Concurrent Medication:

Allowed:

• IV gammaglobulin therapy.
• Medications for PCP prophylaxis (e.g., TMP / SMX, dapsone, aerosolized and IV pentamidine).
• Fluconazole.

Patients must have:

• HIV infection. A positive Polymerase Chain Reaction (PCR) is not acceptable as the sole evidence of HIV infection.

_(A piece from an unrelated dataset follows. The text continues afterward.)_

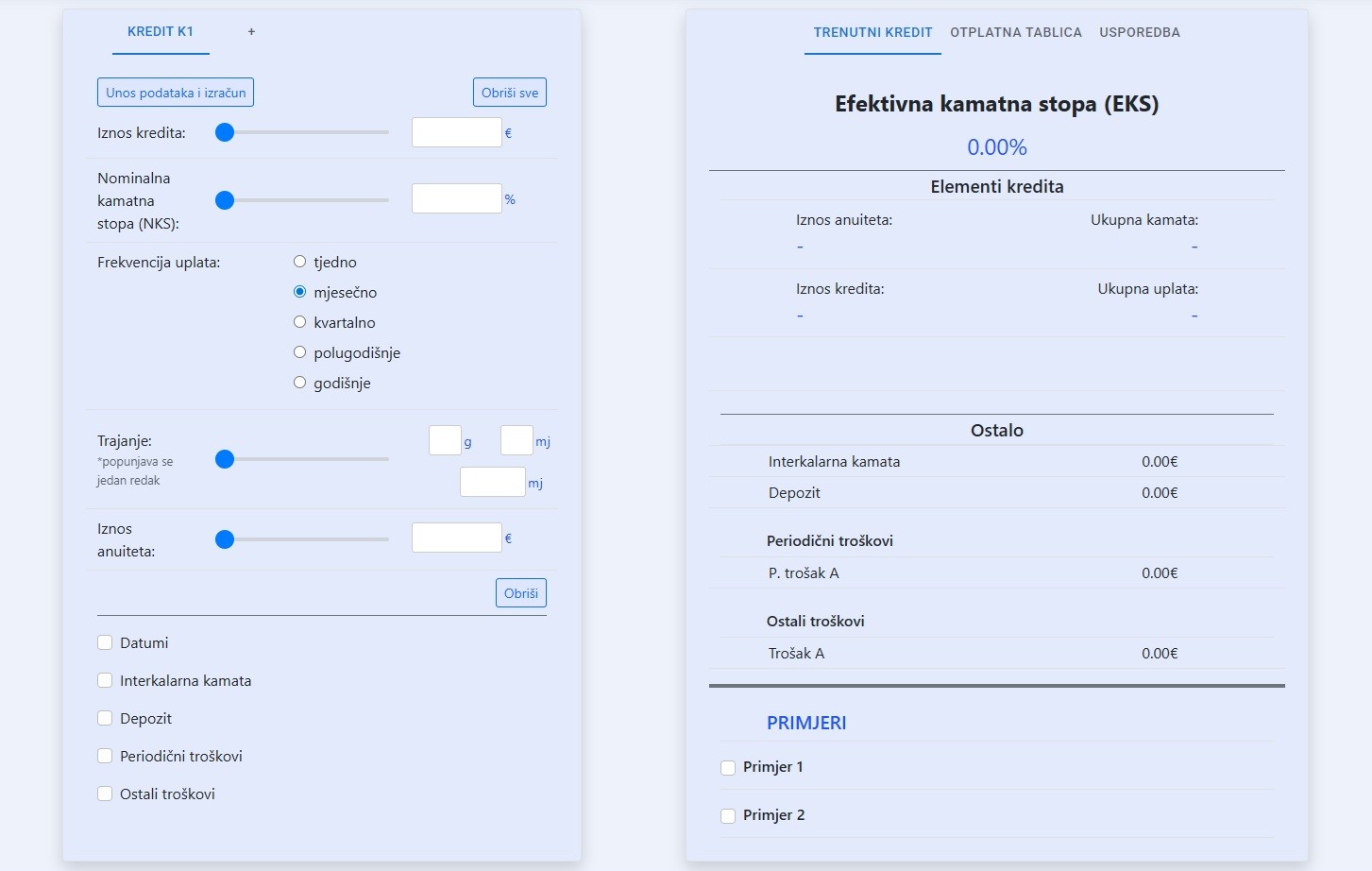Click the Kredit K1 tab
Image resolution: width=1372 pixels, height=871 pixels.
pos(161,32)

Three out of five children in each age and dose group must have a serum p24 antigen level of 70 pg/ml or greater and/or a plasma viral titer of 50 TCID/ml or greater prior to study entry.
• Ability to be followed by their original trial center for the duration of the trial.
• Consent of parent or guardian.

Exclusion Criteria

Co-existing Condition:

Patients with the following symptoms and conditions are excluded:

• Lymphocytic interstitial pneumonitis if steroid-dependent or requiring supplemental oxygen or with a pretreatment paO2 < 70 mm Hg.
• Opportunistic or serious bacterial infections within 28 days prior to entry.
• Demonstrated intolerance to zidovudine prior to administration of nevirapine (in patients enrolled in the combination therapy phase of the study).
• CDC classification of P-2D (secondary infectious diseases) and/or P-2E (secondary cancers).
• Pre-existing malignancies.

Concurrent Medication:

Excluded:

• Other approved or investigational antiretroviral agents.
• All other investigational agents (except fluconazole).
• Glucocorticoids and steroid hormones.
• Dicumarol, warfarin, and other anticoagulants.
• Digitoxin.
• Valproic acid.
• Tolbutamide.
• Doxycycline.
• Chloramphenicol.
• Isoniazid.
• Phenobarbital and other barbiturates.
• Hepatotoxic drugs.

Patients with prior participation in this trial are excluded.

Prior Medication:

Excluded:

• More than 6 weeks of prior zidovudine (AZT) therapy or more than 6 weeks of any other antiretroviral therapy.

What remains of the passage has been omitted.